Unconventional Teachings from Summers Away

As college students bare large amounts of stress over perfecting their resumes and tweezing their potential career identities, it seems to be an overwhelming norm to acquire a prestigious “summer internship” to help boost their credibility in this all-hungry work world. Although I have not reached that point in my timeline, I feel it creeping up on me by the summer. I cringe at this thought because my summers have consisted of working and living in the place I love: a place called camp.

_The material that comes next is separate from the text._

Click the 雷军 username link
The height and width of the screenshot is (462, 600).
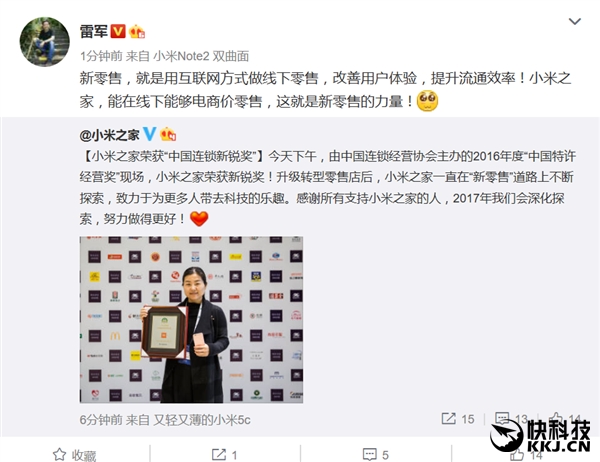tap(93, 31)
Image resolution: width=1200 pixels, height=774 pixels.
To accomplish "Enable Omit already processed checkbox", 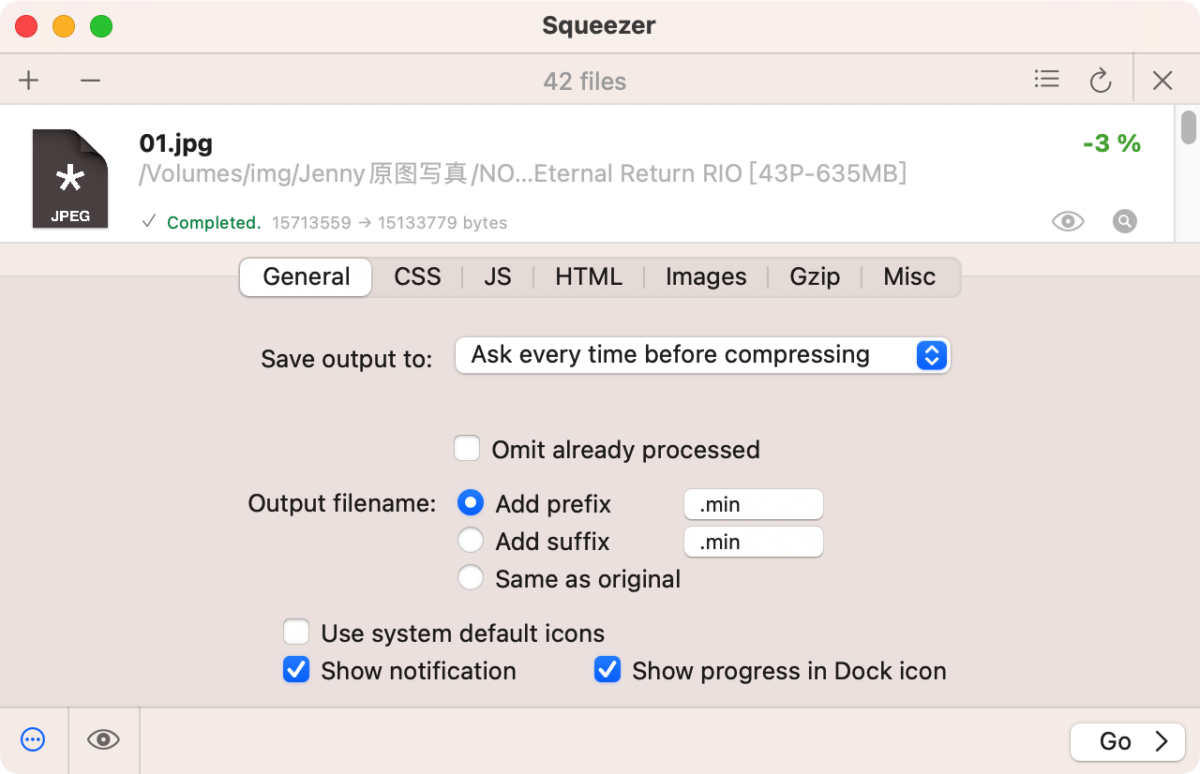I will coord(467,448).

Ten summers ago, my mother decided to send me away to summer camp for a month. As a timid nine year-old, the idea of living away from home was a death wish. How could I possibly function without my mother? Was anyone going to kiss me goodnight? Who does the laundry? Who’s going to tell me to clean? I was weirdly and obsessively concerned with who was going to take care of me. Upon arriving, I began crying profusely as if I was being tortured cruelly rather than being at an all-girls summer camp. And it wasn’t even one of those weird 80s horror movie type camps. This place was surrounded by postcard-esque scenery that L.L Bean catalogs wouldn’t dare to touch up. Every rock and root seemed to be placed in so perfectly; a true supermodel of nature. And yet, on that bright June day, I was not going to be left off alone in the woods with a bunch of smiling strangers. I kicked, wailed, and screamed. My last vivid image was seeing my mother from the inside of my cabin’s screen door; I was locked in a prison of wood.

As I lay in my bed my first night, thinking how I was sure to perish before my month in prison was over, my counselor came over to my cot and scratched my back, talked, joked, and even sang to me until I fell to sleep. (It felt like hours but I’m sure I was passed out by 9:45) For the next month, I fell fast and hard for a place I can confidently call home now. I wouldn’t have felt this way if it weren’t for the superhero counselors I looked up to with such respect. Looking back, I can’t believe that I am now filling those shoes as a counselor to young girls, and can’t think of a better way of spending my summers.

10632701_4625404128894_5887907320369110781_nA day in the office 

Although internships prove to be good practice, my job at summer camp prepares me for the unexpected problems, the miscellaneous bits and pieces that build my character and make me more equipped for-in lack of a better word- life. I have come up with a brief list that touches on just the surface of things my summers as a counselor has taught me:

  • 12 year-old humor
  • How to clean up throw up (in the woods and out)
  • How to cure homesickness
  • When curing homesickness fails, how to deal with it
  • Creative problem solving
  • When a camper wets the bed, how to covertly change sheets and mattress within minutes
  • The art of writing letters
  • Functioning without electronics in this tech-crazed world
  • How braiding someones hair can fix most problems
  • Leadership by way of professionalism and goofyness

I can think of dozen more reasons, which makes me feel more confident as I go back summer after summer. Although some may think as this as a “safe option” I think of how each summer shapes me differently and strengthen me far beyond any summer internship can stretch me. I will always be grateful for camp, a paradise that also duals as my workplace.